Module learning outcomes

Students will be able to:

  • Distinguish different machine learning problem types: supervised vs. unsupervised vs. reinforcement; classification vs. regression.

  • Carry out data preprocessing, partitioning, and feature selection.

  • Implement supervised and unsupervised machine learning algorithms using `scikit-learn`.

  • Select and appraise alternative machine learning algorithms.

  • Evaluate the performance of a machine learning algorithm and implement techniques to improve it.

  • Implement deep learning algorithms to work with structured and unstructured data in the domains of image classification and natural language processing.

  • Design, develop, and deploy components across the data exploration, preprocessing, and prediction pipelines, constructing ‘end-to-end’ solutions.

Module content

  • Machine learning problem domains.

  • Data preprocessing: categorical and continuous data.

  • Supervised learning: e.g., (non)linear and logistic regression, support vector machines (SVMs), decision trees.

  • Unsupervised learning: e.g., principal component analysis (PCA), t-distributed stochastic neighbour embedding (t-SNE), clustering.

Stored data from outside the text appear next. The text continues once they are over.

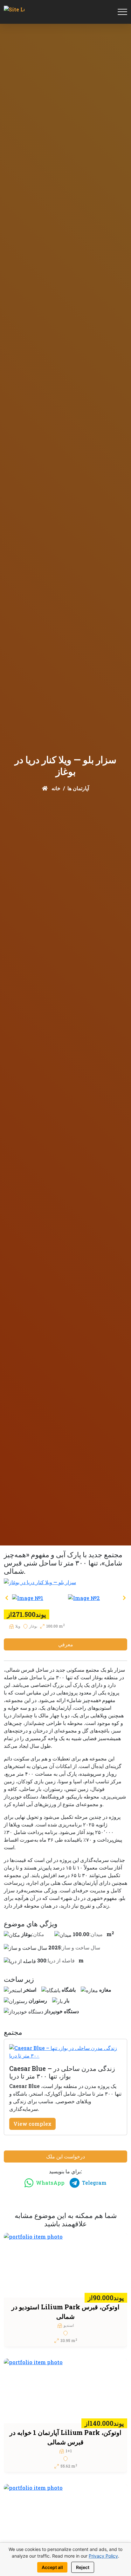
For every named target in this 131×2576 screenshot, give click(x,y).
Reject (82, 2567)
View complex (32, 2123)
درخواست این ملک (65, 2156)
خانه (55, 788)
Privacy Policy (103, 2556)
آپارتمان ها (78, 788)
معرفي (65, 1644)
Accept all (52, 2567)
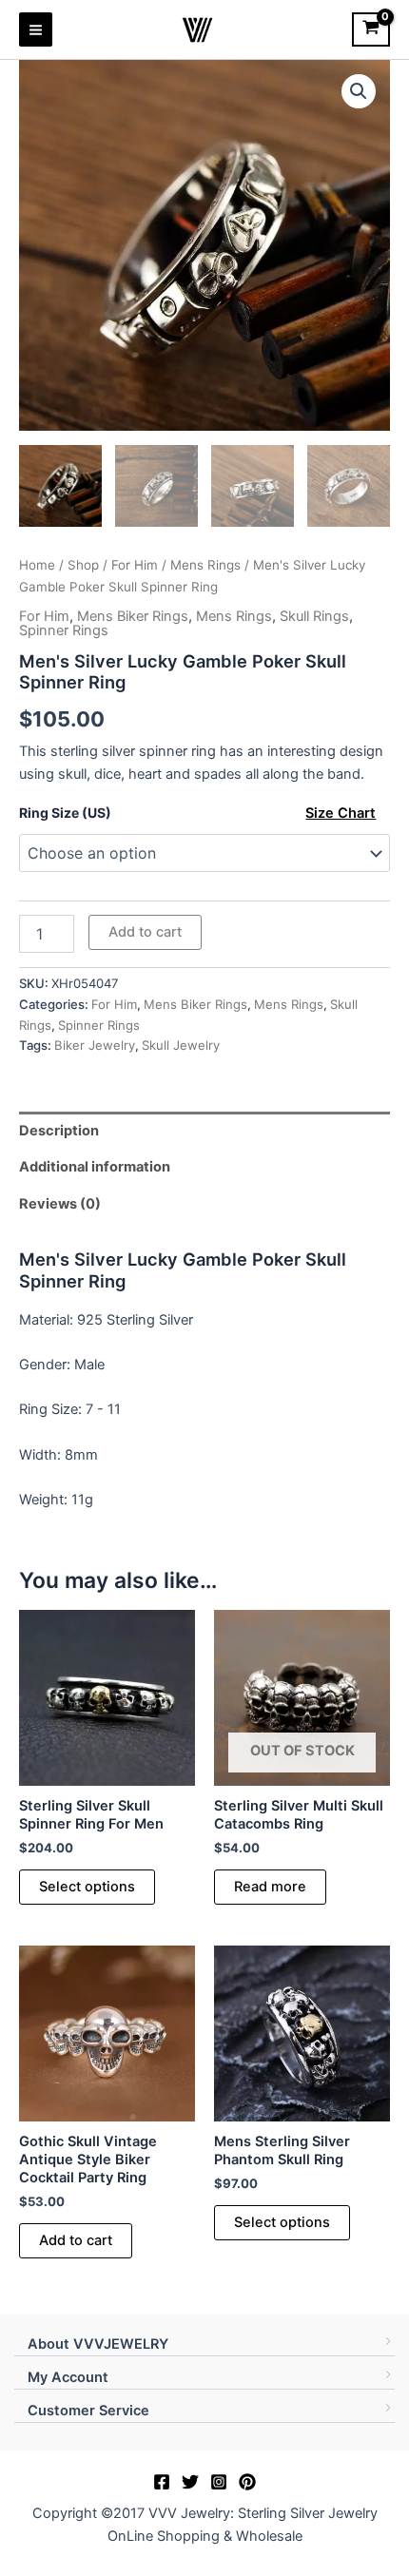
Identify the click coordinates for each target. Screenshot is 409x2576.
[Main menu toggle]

  • Model (cross-)validation and evaluation.

  • Model improvement: hyperparameter optimisation.

  • Neural networks: multilayer perceptrons (MLP); convolutional (CNN), graph (GNN), and recurrent (RNN) neural networks.

  • Generative machine learning models: autoencoders and generative adversarial neural networks (GANNs).

Assessment

Task Length % of module mark
Essay/coursework
Data analysis problem : Deep learning exercise
N/A 50
Essay/coursework
Data analysis problem : Machine learning classification and regression exercises
N/A 50

Special assessment rules

None

Additional assessment information

Machine learning classification and regression exercises.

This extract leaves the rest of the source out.